She was a stylish, smart and talented woman. She could sew, knit, crochet, and paint. She made a home filled with love and laughter and she raised two amazing daughters who happened to become my mother and aunt who became amazing homemakers in their own rights.
Dede and PopPop traveled all over to visit with my travelin' Navy family. I especially love these photos from Hawaii in the 60's That's me on the bottom right and my sister in my PopPop's arms. |
DeDe's recipes are still the ones I turn to when I really need some comfort food. So when I saw this pin on pinterest, I knew it was going to be my mother's Christmas gift. Linen-Cotton kitchen towels printed with copies of Dede's recipes in her own handwriting!
I followed the directions for formatting the photos/scans of the recipe cards, made a collage in Picasa and then sent it off to Spoonflower to have it made into fabric.
I won't go into too much detail on the process because the links above do a pretty good job, but will give a few tips that I found helpful...
1. Do not try to photograph the recipes.
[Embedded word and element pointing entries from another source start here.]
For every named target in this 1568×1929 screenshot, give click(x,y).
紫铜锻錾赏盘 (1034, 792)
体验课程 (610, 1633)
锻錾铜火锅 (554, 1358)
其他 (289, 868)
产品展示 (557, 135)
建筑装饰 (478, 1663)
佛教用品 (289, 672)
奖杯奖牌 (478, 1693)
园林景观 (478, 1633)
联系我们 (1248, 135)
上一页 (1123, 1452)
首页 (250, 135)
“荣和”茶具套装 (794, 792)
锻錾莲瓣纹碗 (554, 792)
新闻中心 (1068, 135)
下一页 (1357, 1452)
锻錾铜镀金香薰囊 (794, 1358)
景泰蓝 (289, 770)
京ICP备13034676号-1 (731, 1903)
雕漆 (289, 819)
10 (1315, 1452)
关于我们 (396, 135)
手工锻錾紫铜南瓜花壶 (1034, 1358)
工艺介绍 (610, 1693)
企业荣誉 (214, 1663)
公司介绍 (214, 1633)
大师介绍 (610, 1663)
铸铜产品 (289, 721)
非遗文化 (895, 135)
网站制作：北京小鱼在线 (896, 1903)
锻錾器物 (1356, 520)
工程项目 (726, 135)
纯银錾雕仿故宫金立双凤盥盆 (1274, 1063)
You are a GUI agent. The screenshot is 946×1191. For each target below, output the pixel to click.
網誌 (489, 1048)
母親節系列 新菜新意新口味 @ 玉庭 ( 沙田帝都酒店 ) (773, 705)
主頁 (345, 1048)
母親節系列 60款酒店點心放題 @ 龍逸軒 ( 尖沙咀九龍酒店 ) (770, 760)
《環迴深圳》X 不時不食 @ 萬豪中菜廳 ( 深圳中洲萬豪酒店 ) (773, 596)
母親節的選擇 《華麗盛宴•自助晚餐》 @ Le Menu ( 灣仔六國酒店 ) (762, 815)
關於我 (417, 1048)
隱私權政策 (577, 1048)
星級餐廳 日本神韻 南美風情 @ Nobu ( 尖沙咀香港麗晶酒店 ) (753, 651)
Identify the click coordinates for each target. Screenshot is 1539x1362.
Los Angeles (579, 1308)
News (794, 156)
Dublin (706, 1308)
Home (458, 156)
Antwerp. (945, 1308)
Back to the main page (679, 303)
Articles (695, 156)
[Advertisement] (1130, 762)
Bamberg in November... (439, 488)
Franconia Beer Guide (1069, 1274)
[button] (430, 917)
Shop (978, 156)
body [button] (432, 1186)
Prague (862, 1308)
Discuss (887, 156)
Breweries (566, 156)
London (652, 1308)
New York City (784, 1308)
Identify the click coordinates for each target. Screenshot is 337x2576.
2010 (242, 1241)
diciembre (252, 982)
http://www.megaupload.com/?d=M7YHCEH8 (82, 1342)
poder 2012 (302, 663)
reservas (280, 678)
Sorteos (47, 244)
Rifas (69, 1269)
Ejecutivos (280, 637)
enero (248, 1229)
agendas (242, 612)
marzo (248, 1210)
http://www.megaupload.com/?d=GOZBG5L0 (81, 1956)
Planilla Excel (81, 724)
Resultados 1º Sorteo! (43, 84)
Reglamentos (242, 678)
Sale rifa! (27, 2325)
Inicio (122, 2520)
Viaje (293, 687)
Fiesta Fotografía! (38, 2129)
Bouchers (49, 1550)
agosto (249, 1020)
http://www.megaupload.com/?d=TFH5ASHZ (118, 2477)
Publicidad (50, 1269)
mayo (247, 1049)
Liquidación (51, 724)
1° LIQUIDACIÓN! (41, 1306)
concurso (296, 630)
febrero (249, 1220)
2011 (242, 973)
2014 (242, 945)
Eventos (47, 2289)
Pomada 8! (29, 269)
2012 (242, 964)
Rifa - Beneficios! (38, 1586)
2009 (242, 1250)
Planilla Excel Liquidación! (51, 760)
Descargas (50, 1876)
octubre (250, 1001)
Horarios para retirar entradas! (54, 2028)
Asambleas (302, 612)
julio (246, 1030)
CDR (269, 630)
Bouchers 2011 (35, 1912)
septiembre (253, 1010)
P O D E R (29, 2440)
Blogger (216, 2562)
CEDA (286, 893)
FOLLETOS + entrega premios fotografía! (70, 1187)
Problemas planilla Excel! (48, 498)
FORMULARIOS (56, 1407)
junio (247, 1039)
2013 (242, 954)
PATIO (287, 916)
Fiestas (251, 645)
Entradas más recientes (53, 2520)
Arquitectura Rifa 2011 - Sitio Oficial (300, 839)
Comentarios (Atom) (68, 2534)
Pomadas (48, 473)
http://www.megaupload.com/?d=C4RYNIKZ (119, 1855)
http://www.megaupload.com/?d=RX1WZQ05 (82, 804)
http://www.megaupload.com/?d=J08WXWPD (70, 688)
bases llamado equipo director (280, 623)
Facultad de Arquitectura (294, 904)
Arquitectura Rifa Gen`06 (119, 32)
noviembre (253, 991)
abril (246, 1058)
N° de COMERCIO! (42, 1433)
Scan them. In my case, the recipe was on two sides of the card, so I photocopied both sides and then cut and taped the pieces together and then scanned.
2. The collage part is much easier if each recipe is the same size - trust me.
3. Retouching some of the marks and "seams" and changing the color to the Sepia setting (in iPhoto for me) made for a much cleaner print for the fabric
4. I downloaded and used Picasa and it worked fine with the directions they gave. I had to fool around a bit with resizing to get most of the recipe to fit, but finally got it just so.
5. Don't miss the final tip that tells you to resize to 36 x 54 and 150dpi resolution.
6. The fabric arrived in less than 2 weeks and was perfect!
I got excited and cut apart the panels before I took a picture! Oops!
I got so excited that I cut right into one of the panels...AAAARGGH!
See the little zigzag mend there----->
I'm calling it "vintage rustic"...hmmm.
6. Once you have the panels cut apart, use your iron to turn under the colored border and turn it to the back and stitch it down. I used blue thread in the needle and cream thread in the bobbin. I wanted the recipe to be the star - not the stitching.
7. The borders will be slightly different sizes unless you cut the outer edges to match the shared inside edges. I didn't bother and it looked fine.
8. Here is the finished gift!
The best thing is that the fabric stays on file at Spoonflower so if you want to make more...just a few clicks and about $30 and you can have 4 more towel to make!
I couldn't wait to see my mother open the gift! She was so surprised to see Dede's handwriting on the towels!
It took a little piddidlin' to get the computer part right, but was so worth it in the end. I'm going to look for some recipes from my other Grandmother next!